§ WORK TO COMPLETE
Reproduce the records word for word, beginning at the line that contains "You are a GUI" and stopping after the line that contains "Task: Click on", with both of those lines included.

§ DATA TO PROCESS
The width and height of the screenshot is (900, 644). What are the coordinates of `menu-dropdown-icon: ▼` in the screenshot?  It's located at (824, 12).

---

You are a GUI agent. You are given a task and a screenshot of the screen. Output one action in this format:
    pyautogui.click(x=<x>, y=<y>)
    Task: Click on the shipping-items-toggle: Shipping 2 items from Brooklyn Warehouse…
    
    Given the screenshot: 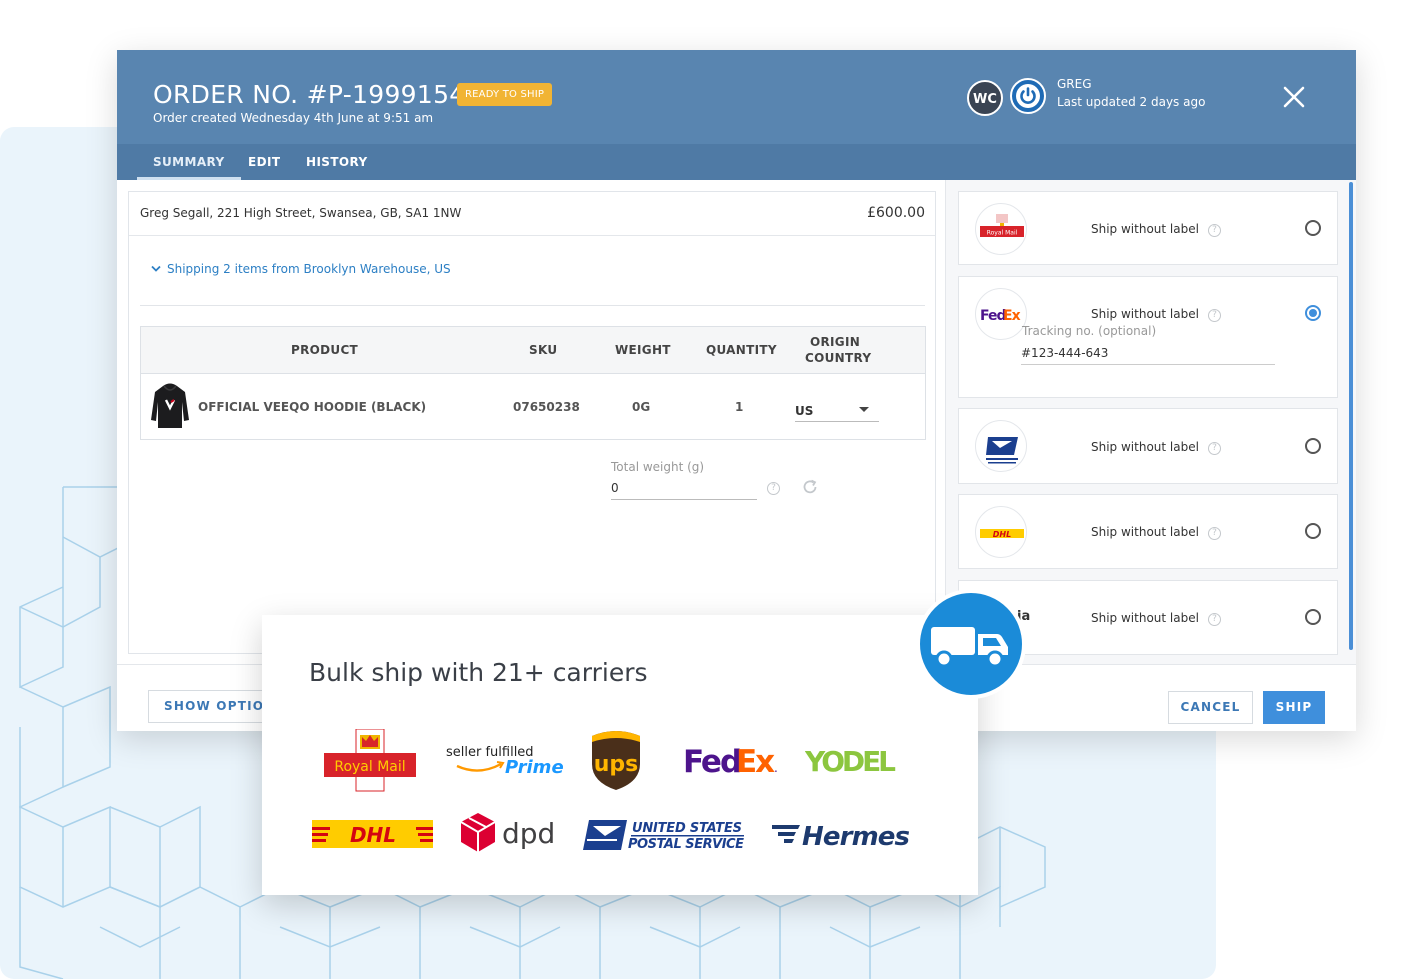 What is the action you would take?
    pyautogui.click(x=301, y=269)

§ RESPONSE TO THIS TASK
You are a GUI agent. You are given a task and a screenshot of the screen. Output one action in this format:
    pyautogui.click(x=<x>, y=<y>)
    Task: Click on the shipping-items-toggle: Shipping 2 items from Brooklyn Warehouse…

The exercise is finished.